● Text section
== Segment start ==

The crimes occurred during production of a television series called “Hell on the Highway: Highway Heroes.”
On Nov. 2, William Earnest Slade III was sentenced to 45 days in Plumas County Jail as well as $1,734 in fines, $4,612 in restitution and three years of formal probation for his part in dumping hazardous waste onto Highway 70 in Portola near a drainage to the Feather River.
His former employer, Elizabeth Cannon-Lynch, of Verdi, Nev., was sentenced in August to serve 100 hours of community service and pay $1,916 in fines.
Cannon-Lynch was ordered pay the same restitution as Slade regarding the cleanup of the hazardous waste spill. She was sentenced to three years of informal probation.
Cannon-Lynch ran a now-bankrupt towing company called Running Bear Towing at the time of the Feb. 7 incident. She received a call regarding a truck in Portola in which the driver had mixed diesel and unleaded fuel.

== Segment end ==

● Provided information
== Segment start ==

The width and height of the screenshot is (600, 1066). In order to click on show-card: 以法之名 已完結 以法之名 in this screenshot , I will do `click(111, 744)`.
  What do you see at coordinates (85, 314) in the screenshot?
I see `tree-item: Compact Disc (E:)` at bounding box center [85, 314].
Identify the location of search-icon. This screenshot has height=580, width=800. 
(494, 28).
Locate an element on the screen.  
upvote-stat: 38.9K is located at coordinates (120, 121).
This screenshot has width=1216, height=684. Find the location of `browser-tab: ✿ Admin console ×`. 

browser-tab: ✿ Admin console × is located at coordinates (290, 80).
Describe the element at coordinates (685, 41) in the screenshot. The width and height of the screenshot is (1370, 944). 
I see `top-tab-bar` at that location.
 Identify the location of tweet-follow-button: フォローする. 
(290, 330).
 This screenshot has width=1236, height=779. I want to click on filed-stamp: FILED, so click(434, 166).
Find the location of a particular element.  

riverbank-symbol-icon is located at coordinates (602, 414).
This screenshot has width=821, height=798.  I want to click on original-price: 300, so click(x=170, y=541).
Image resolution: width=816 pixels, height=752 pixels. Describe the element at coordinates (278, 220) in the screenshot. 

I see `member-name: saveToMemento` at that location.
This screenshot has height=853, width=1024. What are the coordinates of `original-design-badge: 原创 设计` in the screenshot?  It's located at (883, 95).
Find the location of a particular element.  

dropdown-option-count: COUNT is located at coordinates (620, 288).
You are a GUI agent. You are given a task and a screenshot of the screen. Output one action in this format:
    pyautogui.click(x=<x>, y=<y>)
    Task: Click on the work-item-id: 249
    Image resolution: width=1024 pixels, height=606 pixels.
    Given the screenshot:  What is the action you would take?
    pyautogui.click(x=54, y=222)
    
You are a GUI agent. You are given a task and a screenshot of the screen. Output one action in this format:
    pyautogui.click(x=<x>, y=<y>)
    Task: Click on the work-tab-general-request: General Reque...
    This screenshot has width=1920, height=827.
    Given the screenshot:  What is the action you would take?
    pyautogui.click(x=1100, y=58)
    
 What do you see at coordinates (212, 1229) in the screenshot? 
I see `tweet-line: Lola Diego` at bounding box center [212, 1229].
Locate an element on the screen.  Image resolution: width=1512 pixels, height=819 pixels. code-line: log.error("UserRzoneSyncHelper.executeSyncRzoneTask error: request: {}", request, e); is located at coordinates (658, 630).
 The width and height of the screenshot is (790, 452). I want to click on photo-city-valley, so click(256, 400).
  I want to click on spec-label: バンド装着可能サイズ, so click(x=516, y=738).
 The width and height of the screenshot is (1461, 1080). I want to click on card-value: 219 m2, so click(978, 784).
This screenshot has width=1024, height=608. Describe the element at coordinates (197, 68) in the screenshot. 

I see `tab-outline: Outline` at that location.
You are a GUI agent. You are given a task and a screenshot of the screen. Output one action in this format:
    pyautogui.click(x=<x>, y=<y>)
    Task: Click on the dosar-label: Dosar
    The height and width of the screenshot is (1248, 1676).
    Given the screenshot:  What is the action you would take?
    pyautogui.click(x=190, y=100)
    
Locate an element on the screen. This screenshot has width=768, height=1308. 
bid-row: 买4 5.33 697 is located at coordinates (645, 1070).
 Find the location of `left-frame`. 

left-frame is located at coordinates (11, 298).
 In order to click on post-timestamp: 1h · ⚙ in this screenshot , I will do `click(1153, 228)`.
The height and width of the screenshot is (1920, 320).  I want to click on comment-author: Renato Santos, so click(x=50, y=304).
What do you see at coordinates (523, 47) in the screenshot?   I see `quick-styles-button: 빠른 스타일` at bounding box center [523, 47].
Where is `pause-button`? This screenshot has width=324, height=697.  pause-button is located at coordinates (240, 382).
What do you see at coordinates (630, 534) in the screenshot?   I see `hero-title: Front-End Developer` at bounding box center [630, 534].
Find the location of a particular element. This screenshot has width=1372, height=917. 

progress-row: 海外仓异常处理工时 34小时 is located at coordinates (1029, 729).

== Segment end ==

● Task statement
Reproduce the text on the hazardous waste sentencing, everything from "On Nov. 2, William" down to "the Feather River.", word for word.

● Solution
On Nov. 2, William Earnest Slade III was sentenced to 45 days in Plumas County Jail as well as $1,734 in fines, $4,612 in restitution and three years of formal probation for his part in dumping hazardous waste onto Highway 70 in Portola near a drainage to the Feather River.